Growth forecasts are being downgraded. Business confidence is falling. Inflation has doubled. Interest rates remain high. Public debt is ballooning. And now even Keir Starmer is turning against her – with the Prime Minister reportedly sidelining his Chancellor as economic performance slides still further.

The warning lights are flashing red – and yet Labour continues to drive blindfolded toward even more tax rises this autumn. We hear whispers of further tax raids – demonstrating that nothing is safe. Not your home, your pension or your savings. You own it, Labour wants to tax it.

Before the election Labour said they wouldn’t raise National Insurance. They broke that promise. They said after the Budget they wouldn’t come back for more. Who seriously believes they won’t break that promise too?

Let me be clear: this government’s approach is failing. And the cost is being paid by our hospitality workers, small businesses, high streets, and consumers.

At a time when the UK faces one of the most significant economic challenges in a generation, Keir Starmer is distracted by a political crisis entirely of his own making. Instead of focusing on soaring taxes, rising debt, and an unsustainable welfare budget, the Prime Minister is consumed by scandal and infighting within his own party – and that’s even before Labour’s Deputy Leadership election gets going.

Labour MPs are now openly discussing whether Starmer should go altogether. It’s an extraordinary indictment of a Prime Minister who’s barely a year into his term – and it raises serious questions about how Labour can credibly run the country when they can’t even run their own party.

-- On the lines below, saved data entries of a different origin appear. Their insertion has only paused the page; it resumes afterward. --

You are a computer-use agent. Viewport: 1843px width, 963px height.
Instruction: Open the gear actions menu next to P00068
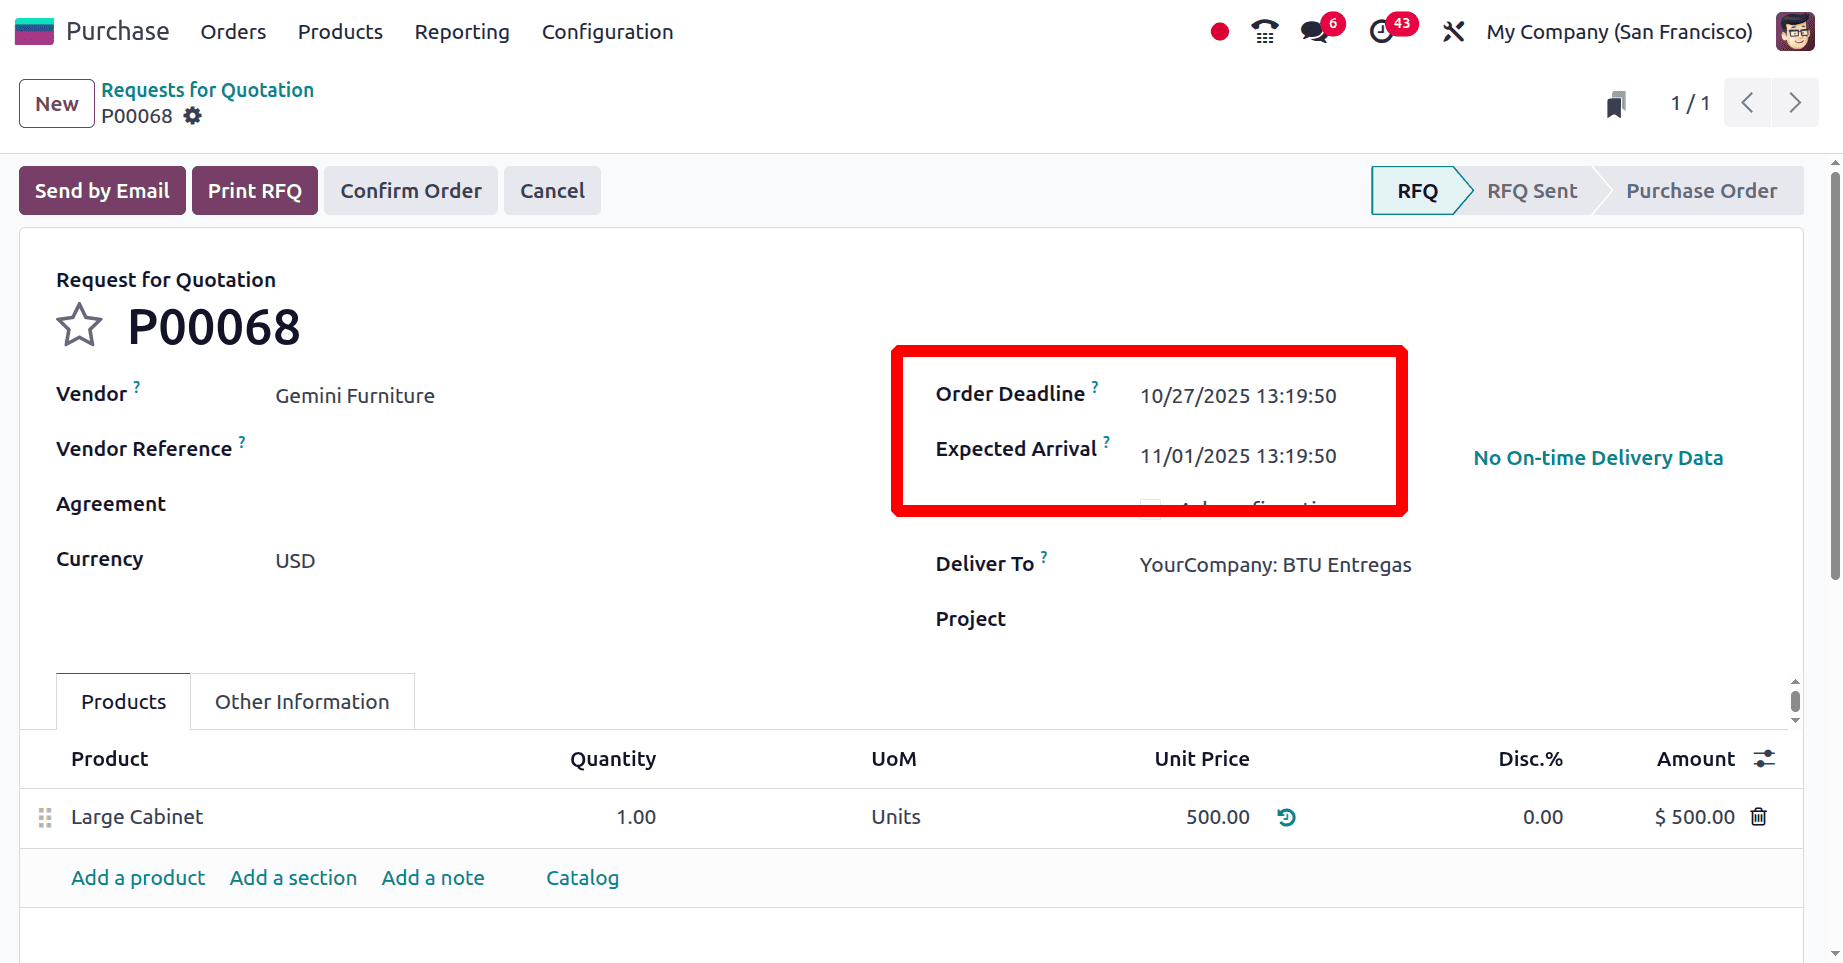point(192,116)
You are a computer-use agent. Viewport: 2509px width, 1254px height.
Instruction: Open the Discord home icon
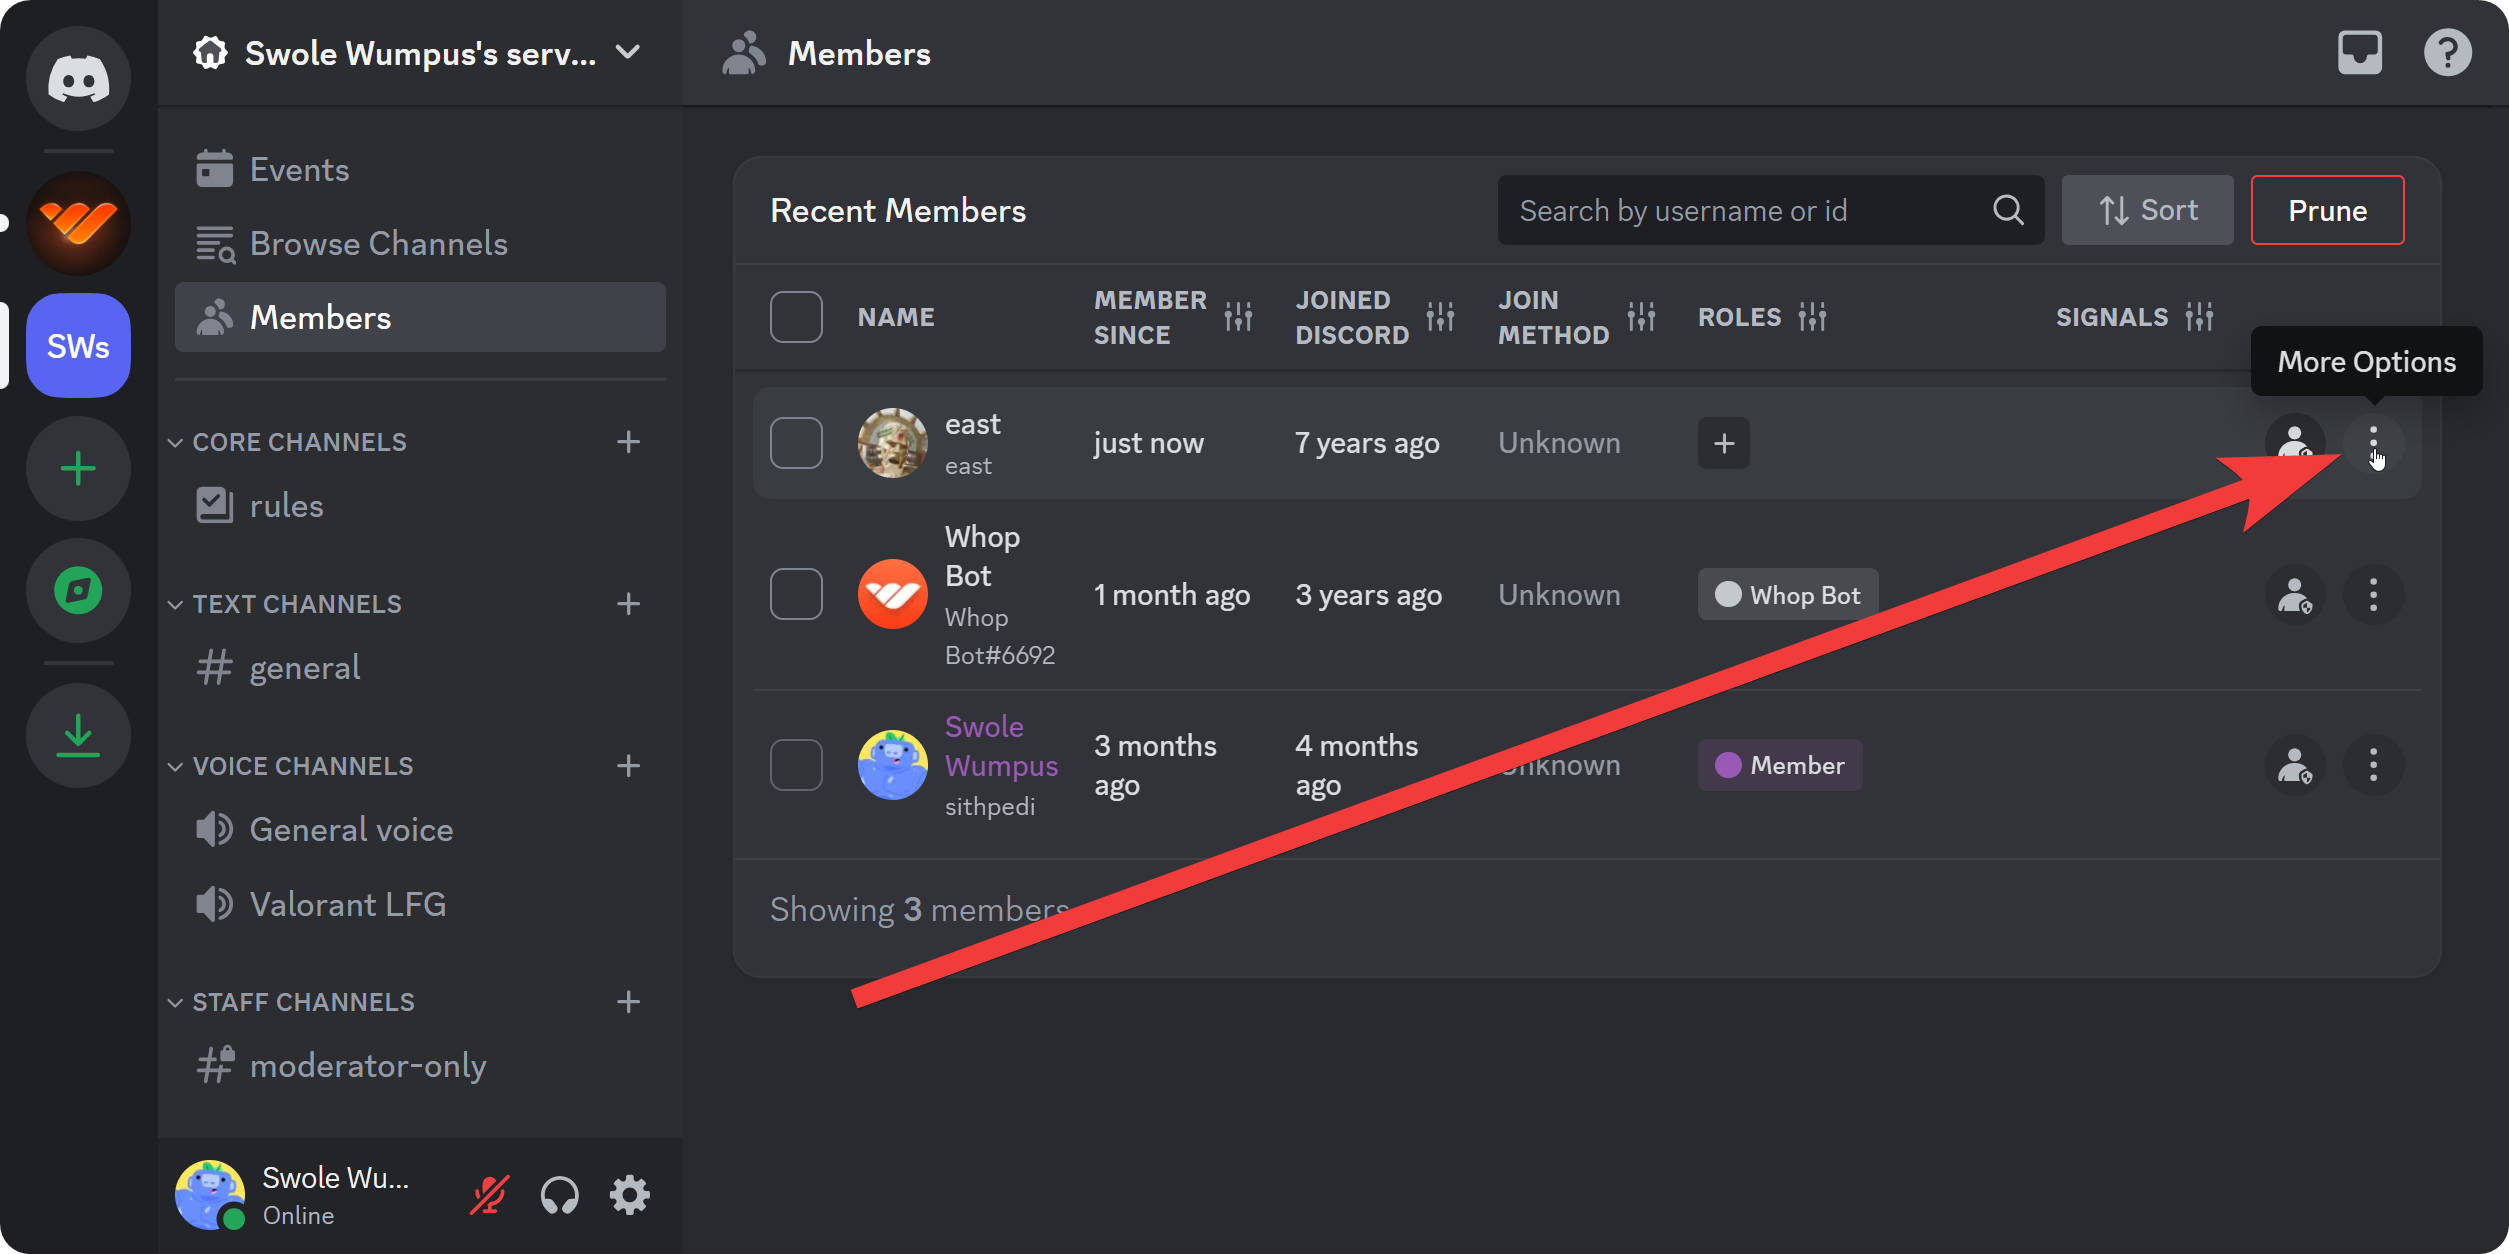tap(78, 77)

This instability matters because while Starmer squabbles with his own side, the economic situation worsens. Public finances are deteriorating rapidly, with sickness and disability welfare spending set to soar past £100 billion by the end of the decade. The burden on the taxpayer is becoming unsustainable, yet Labour has no plan to deal with it. Their botched welfare reforms prove just how beholden they are to the hard-left factions of their own party. When faced with a rebellion from their backbenches, Starmer and Reeves folded – and the £5 billion in projected savings vanished almost overnight.

The consequences are clear. While mutinous MPs dictate policy, working people are left footing the bill. That’s why the Conservative offer on welfare reform is more vital than ever. Kemi Badenoch has offered to meet with Starmer, Rachel Reeves, and the new Welfare Secretary to find a responsible way forward – because the country cannot afford more Labour chaos. The Prime Minister can either work with us in the national interest or continue down a path of division, weakness, and economic decline.

The Conservatives know what it takes to grow the economy.

We know that jobs are created by entrepreneurs, not by officials in Whitehall. We know that if you tax work, you get less of it. And we know that a thriving hospitality sector is essential to the life of every town, city and village in Britain.

We will always back the businesses that create jobs. We will always stand with those who work hard and aspire to get ahead. And we will always fight to make Britain a place where enterprise is rewarded, not punished.

Labour promised growth – saying they were “the party of business”. What they’ve delivered during their first year in power is a jobs crisis – and the extinction of hope for many.